Stated problem >> Identify every line in the items below that contains the string "Task", and copy each of those lines.

============

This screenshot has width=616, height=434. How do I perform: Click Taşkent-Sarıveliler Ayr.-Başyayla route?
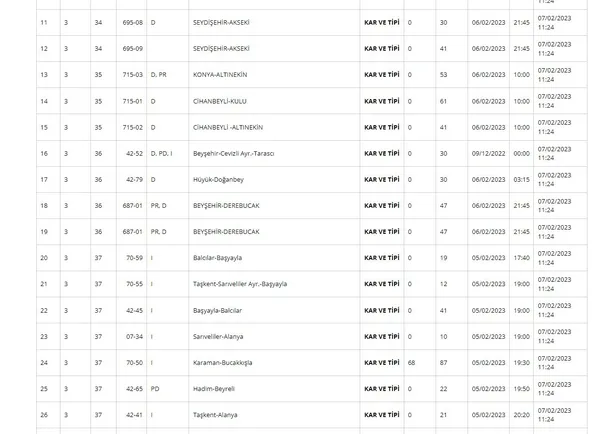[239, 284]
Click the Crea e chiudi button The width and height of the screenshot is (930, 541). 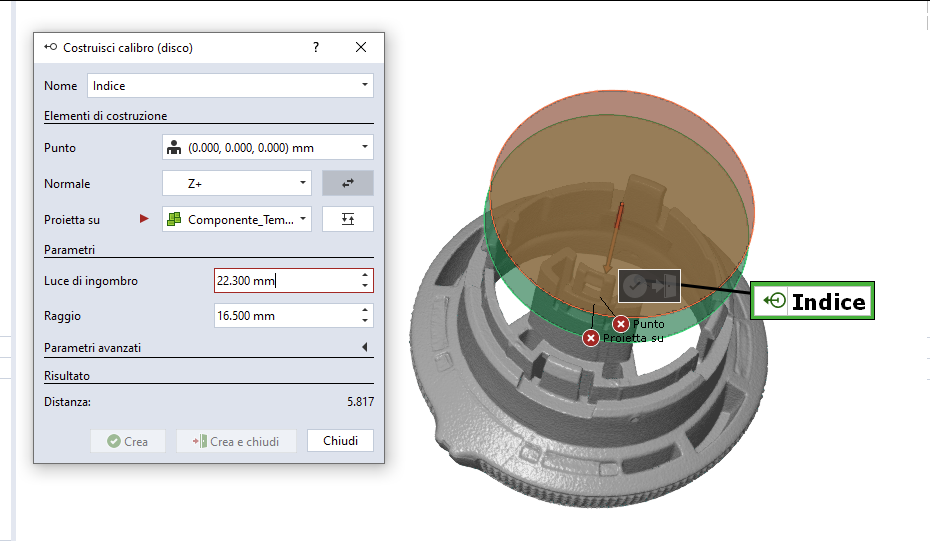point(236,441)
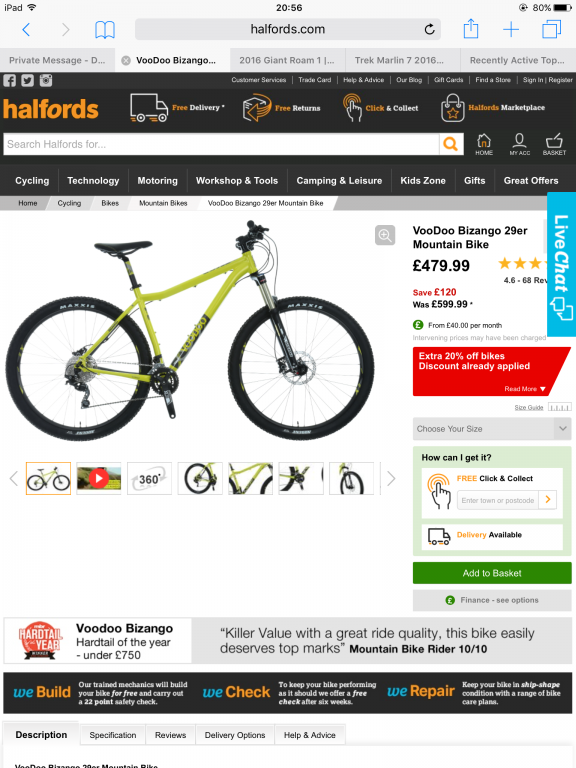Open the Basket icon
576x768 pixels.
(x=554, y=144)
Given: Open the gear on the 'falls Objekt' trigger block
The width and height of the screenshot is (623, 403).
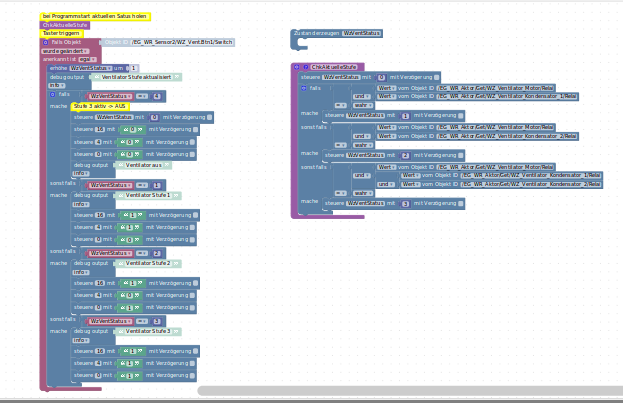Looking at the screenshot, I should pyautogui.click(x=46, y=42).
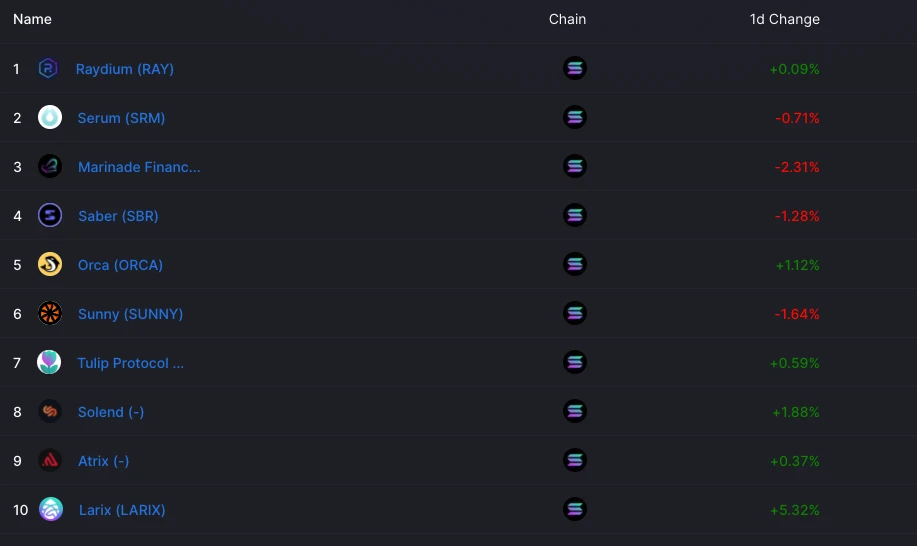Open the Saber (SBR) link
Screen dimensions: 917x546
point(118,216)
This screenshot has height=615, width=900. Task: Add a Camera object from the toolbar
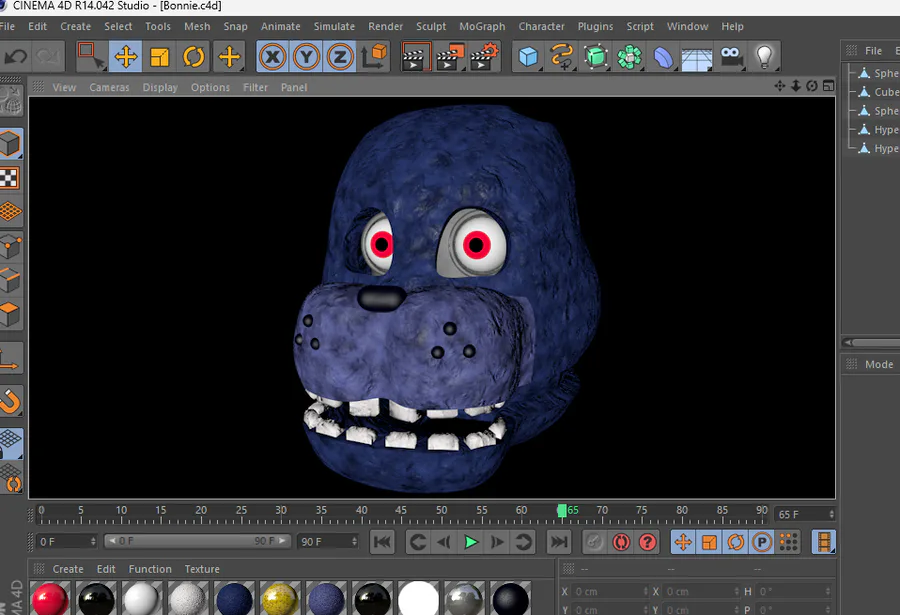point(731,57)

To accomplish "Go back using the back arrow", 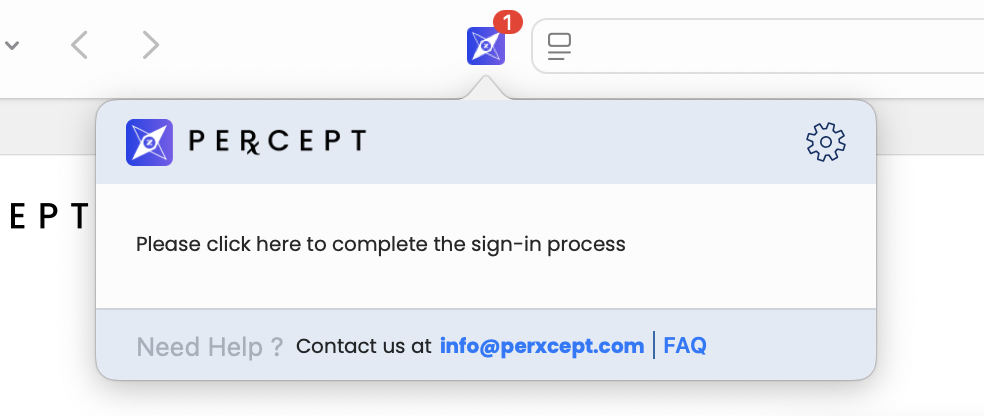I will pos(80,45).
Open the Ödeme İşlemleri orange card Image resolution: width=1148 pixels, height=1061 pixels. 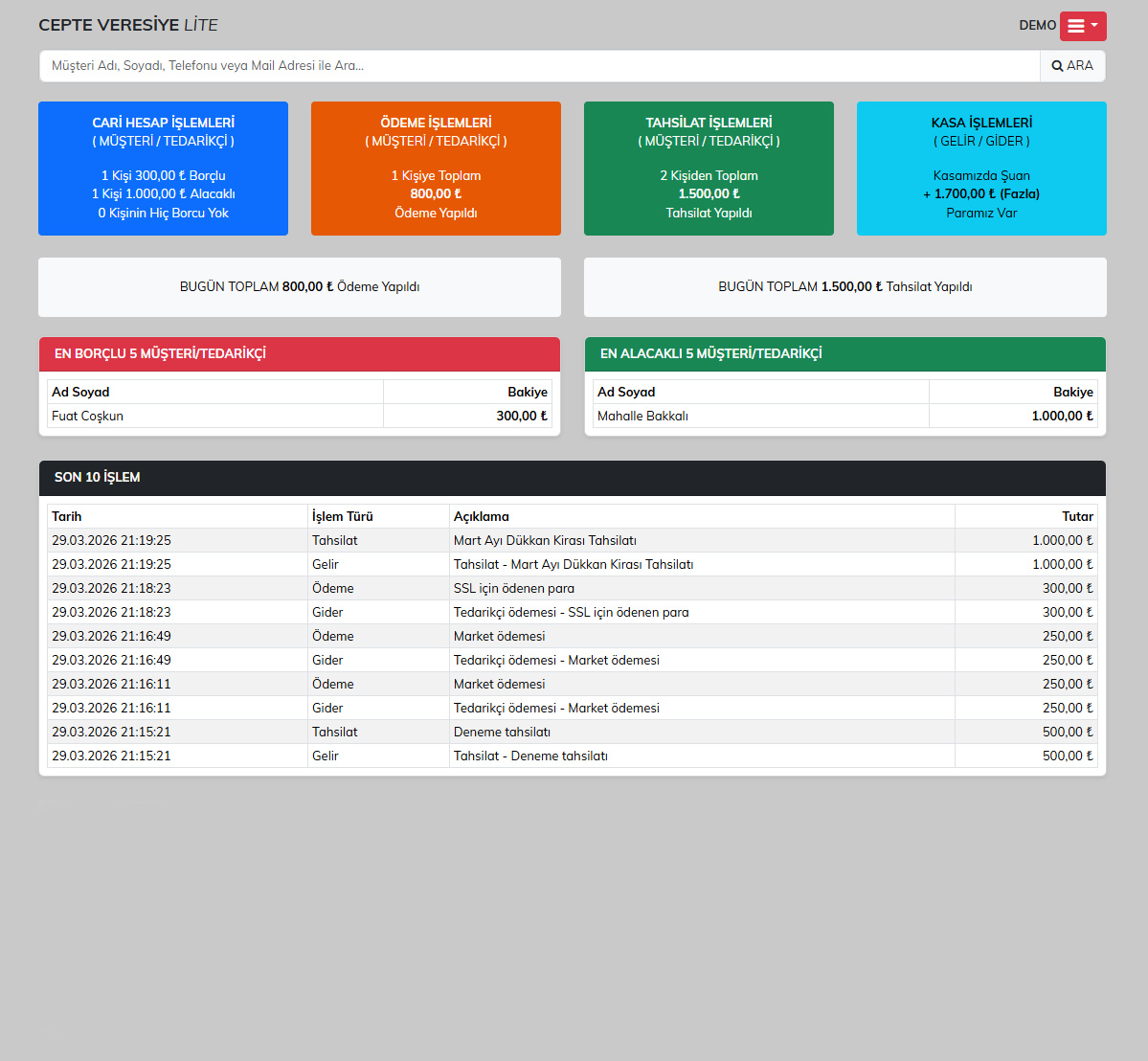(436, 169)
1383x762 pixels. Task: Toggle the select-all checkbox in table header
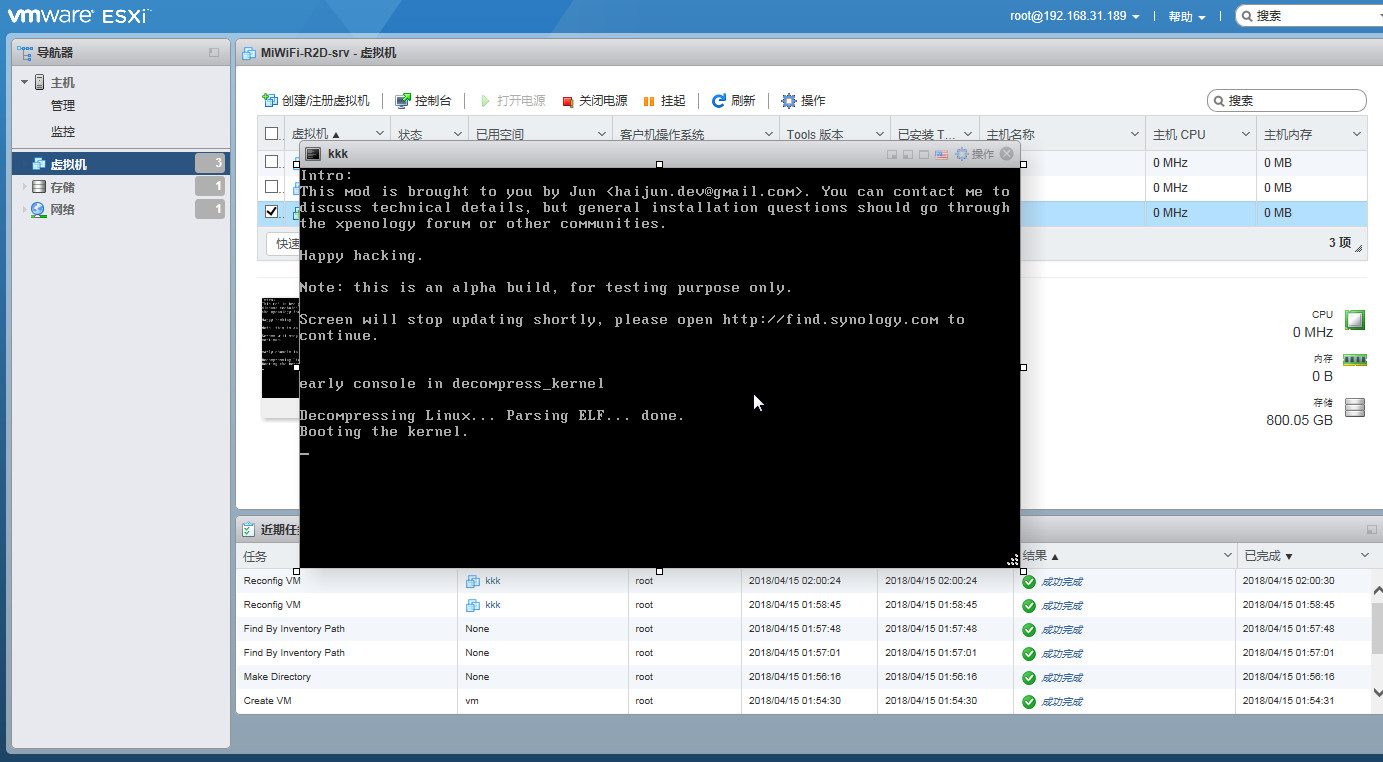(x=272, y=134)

============

Exercise answer >>
This screenshot has height=615, width=900. Task: Add a Camera object from the toolbar
1383x762 pixels. Task: Toggle the select-all checkbox in table header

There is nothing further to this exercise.